(Stored items)
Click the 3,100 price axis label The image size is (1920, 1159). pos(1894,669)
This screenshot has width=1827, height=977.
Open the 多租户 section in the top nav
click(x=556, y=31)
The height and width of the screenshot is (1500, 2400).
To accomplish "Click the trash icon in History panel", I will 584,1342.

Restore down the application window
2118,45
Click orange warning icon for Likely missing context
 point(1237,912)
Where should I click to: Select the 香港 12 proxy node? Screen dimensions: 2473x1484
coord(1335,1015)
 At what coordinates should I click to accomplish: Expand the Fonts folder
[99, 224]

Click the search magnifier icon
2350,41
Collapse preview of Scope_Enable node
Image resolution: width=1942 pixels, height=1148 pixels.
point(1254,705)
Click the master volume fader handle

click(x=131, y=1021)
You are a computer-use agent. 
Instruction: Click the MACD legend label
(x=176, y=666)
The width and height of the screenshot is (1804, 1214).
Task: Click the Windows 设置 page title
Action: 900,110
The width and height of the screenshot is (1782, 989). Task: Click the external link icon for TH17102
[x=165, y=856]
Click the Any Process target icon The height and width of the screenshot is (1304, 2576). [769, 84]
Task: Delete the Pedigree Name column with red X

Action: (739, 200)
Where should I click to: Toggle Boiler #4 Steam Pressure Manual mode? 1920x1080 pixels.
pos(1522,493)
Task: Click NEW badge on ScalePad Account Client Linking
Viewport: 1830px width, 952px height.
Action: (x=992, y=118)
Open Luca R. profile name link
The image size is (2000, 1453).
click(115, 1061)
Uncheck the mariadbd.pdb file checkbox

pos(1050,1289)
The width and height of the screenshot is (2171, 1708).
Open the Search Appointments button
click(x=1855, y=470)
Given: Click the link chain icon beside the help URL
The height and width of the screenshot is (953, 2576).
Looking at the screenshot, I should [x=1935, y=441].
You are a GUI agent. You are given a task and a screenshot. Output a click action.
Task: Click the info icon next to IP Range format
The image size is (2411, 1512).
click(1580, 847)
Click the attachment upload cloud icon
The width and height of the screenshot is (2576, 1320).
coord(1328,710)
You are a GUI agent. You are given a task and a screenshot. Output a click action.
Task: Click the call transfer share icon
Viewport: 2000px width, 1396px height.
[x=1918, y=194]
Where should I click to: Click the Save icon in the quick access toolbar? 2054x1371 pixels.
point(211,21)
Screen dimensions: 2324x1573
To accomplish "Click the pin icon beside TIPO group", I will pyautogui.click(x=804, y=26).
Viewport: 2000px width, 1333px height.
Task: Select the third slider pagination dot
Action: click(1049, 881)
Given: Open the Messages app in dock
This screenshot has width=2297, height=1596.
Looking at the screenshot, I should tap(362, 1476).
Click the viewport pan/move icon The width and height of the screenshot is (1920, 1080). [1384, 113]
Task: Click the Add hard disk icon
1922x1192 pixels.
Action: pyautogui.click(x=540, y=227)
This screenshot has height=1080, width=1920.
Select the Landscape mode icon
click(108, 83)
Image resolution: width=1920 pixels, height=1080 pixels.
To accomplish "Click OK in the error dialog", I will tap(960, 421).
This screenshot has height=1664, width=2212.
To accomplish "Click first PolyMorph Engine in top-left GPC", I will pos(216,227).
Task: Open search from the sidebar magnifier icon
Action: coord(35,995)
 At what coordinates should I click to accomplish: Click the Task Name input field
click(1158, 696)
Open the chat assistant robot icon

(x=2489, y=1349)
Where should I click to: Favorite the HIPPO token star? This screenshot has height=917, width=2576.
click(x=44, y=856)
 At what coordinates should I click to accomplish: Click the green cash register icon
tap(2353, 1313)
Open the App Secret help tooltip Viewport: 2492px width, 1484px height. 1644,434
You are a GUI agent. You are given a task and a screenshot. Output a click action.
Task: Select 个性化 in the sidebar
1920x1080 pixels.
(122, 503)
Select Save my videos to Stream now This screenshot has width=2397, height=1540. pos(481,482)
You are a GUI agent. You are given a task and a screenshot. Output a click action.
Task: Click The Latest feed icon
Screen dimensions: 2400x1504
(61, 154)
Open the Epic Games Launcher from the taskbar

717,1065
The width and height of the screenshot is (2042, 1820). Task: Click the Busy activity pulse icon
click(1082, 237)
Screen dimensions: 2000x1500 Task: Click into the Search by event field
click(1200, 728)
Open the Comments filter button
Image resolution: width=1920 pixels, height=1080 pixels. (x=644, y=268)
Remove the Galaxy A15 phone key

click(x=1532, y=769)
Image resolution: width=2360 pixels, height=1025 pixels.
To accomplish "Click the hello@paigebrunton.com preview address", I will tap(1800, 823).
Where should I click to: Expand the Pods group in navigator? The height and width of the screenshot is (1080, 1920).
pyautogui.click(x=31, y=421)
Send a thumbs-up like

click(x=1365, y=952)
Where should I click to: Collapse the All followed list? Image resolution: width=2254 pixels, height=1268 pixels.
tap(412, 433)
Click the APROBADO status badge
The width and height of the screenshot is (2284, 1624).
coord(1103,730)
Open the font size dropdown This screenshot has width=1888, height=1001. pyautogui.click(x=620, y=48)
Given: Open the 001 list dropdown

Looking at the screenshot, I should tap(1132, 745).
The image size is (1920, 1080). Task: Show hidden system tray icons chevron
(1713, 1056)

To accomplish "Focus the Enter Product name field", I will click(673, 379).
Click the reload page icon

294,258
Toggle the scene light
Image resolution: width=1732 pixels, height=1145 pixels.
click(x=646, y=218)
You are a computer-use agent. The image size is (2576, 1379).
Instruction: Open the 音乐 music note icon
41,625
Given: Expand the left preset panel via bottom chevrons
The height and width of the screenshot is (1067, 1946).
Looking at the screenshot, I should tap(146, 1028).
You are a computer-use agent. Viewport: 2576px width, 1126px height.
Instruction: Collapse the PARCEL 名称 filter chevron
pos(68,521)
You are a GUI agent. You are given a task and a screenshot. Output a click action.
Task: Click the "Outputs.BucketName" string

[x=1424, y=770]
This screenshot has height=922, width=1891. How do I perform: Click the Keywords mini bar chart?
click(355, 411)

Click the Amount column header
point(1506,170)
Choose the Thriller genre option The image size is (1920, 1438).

(Problem statement)
Please give all of the entries again, exactly as written.

(Solution to the problem)
Click the 3,100 price axis label The image size is (1920, 1159). pos(1894,669)
This screenshot has width=1827, height=977.
Open the 多租户 section in the top nav
click(x=556, y=31)
The height and width of the screenshot is (1500, 2400).
To accomplish "Click the trash icon in History panel", I will 584,1342.

Restore down the application window
2118,45
Click orange warning icon for Likely missing context
 point(1237,912)
Where should I click to: Select the 香港 12 proxy node? Screen dimensions: 2473x1484
coord(1335,1015)
 At what coordinates should I click to accomplish: Expand the Fonts folder
[99, 224]

Click the search magnifier icon
2350,41
Collapse preview of Scope_Enable node
Image resolution: width=1942 pixels, height=1148 pixels.
point(1254,705)
Click the master volume fader handle

click(x=131, y=1021)
You are a computer-use agent. 
Instruction: Click the MACD legend label
(x=176, y=666)
The width and height of the screenshot is (1804, 1214).
Task: Click the Windows 设置 page title
Action: 900,110
The width and height of the screenshot is (1782, 989). Task: Click the external link icon for TH17102
[x=165, y=856]
Click the Any Process target icon The height and width of the screenshot is (1304, 2576). [769, 84]
Task: Delete the Pedigree Name column with red X

Action: (739, 200)
Where should I click to: Toggle Boiler #4 Steam Pressure Manual mode? 1920x1080 pixels.
pos(1522,493)
Task: Click NEW badge on ScalePad Account Client Linking
Viewport: 1830px width, 952px height.
Action: (x=992, y=118)
Open Luca R. profile name link
The image size is (2000, 1453).
click(115, 1061)
Uncheck the mariadbd.pdb file checkbox

pos(1050,1289)
The width and height of the screenshot is (2171, 1708).
Open the Search Appointments button
click(x=1855, y=470)
Given: Click the link chain icon beside the help URL
The height and width of the screenshot is (953, 2576).
Looking at the screenshot, I should [x=1935, y=441].
You are a GUI agent. You are given a task and a screenshot. Output a click action.
Task: Click the info icon next to IP Range format
The image size is (2411, 1512).
click(1580, 847)
Click the attachment upload cloud icon
The width and height of the screenshot is (2576, 1320).
coord(1328,710)
You are a GUI agent. You are given a task and a screenshot. Output a click action.
Task: Click the call transfer share icon
Viewport: 2000px width, 1396px height.
[x=1918, y=194]
Where should I click to: Click the Save icon in the quick access toolbar? 2054x1371 pixels.
point(211,21)
Screen dimensions: 2324x1573
To accomplish "Click the pin icon beside TIPO group", I will pyautogui.click(x=804, y=26).
Viewport: 2000px width, 1333px height.
Task: Select the third slider pagination dot
Action: click(1049, 881)
Given: Open the Messages app in dock
This screenshot has width=2297, height=1596.
Looking at the screenshot, I should tap(362, 1476).
Click the viewport pan/move icon The width and height of the screenshot is (1920, 1080). [1384, 113]
Task: Click the Add hard disk icon
1922x1192 pixels.
Action: pyautogui.click(x=540, y=227)
This screenshot has height=1080, width=1920.
Select the Landscape mode icon
click(108, 83)
Image resolution: width=1920 pixels, height=1080 pixels.
To accomplish "Click OK in the error dialog", I will tap(960, 421).
This screenshot has height=1664, width=2212.
To accomplish "Click first PolyMorph Engine in top-left GPC", I will pos(216,227).
Task: Open search from the sidebar magnifier icon
Action: coord(35,995)
 At what coordinates should I click to accomplish: Click the Task Name input field
click(1158, 696)
Open the chat assistant robot icon

(x=2489, y=1349)
Where should I click to: Favorite the HIPPO token star? This screenshot has height=917, width=2576.
click(x=44, y=856)
 At what coordinates should I click to accomplish: Click the green cash register icon
tap(2353, 1313)
Open the App Secret help tooltip Viewport: 2492px width, 1484px height. 1644,434
You are a GUI agent. You are given a task and a screenshot. Output a click action.
Task: Select 个性化 in the sidebar
1920x1080 pixels.
(122, 503)
Select Save my videos to Stream now This screenshot has width=2397, height=1540. pos(481,482)
You are a GUI agent. You are given a task and a screenshot. Output a click action.
Task: Click The Latest feed icon
Screen dimensions: 2400x1504
(61, 154)
Open the Epic Games Launcher from the taskbar

717,1065
The width and height of the screenshot is (2042, 1820). Task: Click the Busy activity pulse icon
click(1082, 237)
Screen dimensions: 2000x1500 Task: Click into the Search by event field
click(1200, 728)
Open the Comments filter button
Image resolution: width=1920 pixels, height=1080 pixels. (x=644, y=268)
Remove the Galaxy A15 phone key

click(x=1532, y=769)
Image resolution: width=2360 pixels, height=1025 pixels.
To accomplish "Click the hello@paigebrunton.com preview address", I will tap(1800, 823).
Where should I click to: Expand the Pods group in navigator? The height and width of the screenshot is (1080, 1920).
pyautogui.click(x=31, y=421)
Send a thumbs-up like

click(x=1365, y=952)
Where should I click to: Collapse the All followed list? Image resolution: width=2254 pixels, height=1268 pixels.
tap(412, 433)
Click the APROBADO status badge
The width and height of the screenshot is (2284, 1624).
coord(1103,730)
Open the font size dropdown This screenshot has width=1888, height=1001. pyautogui.click(x=620, y=48)
Given: Open the 001 list dropdown

Looking at the screenshot, I should tap(1132, 745).
The image size is (1920, 1080). Task: Show hidden system tray icons chevron
(1713, 1056)

To accomplish "Focus the Enter Product name field", I will click(673, 379).
Click the reload page icon

294,258
Toggle the scene light
Image resolution: width=1732 pixels, height=1145 pixels.
click(x=646, y=218)
You are a computer-use agent. The image size is (2576, 1379).
Instruction: Open the 音乐 music note icon
41,625
Given: Expand the left preset panel via bottom chevrons
The height and width of the screenshot is (1067, 1946).
Looking at the screenshot, I should tap(146, 1028).
You are a computer-use agent. Viewport: 2576px width, 1126px height.
Instruction: Collapse the PARCEL 名称 filter chevron
pos(68,521)
You are a GUI agent. You are given a task and a screenshot. Output a click action.
Task: Click the "Outputs.BucketName" string

[x=1424, y=770]
This screenshot has height=922, width=1891. How do I perform: Click the Keywords mini bar chart?
click(355, 411)

Click the Amount column header
point(1506,170)
Choose the Thriller genre option The image size is (1920, 1438).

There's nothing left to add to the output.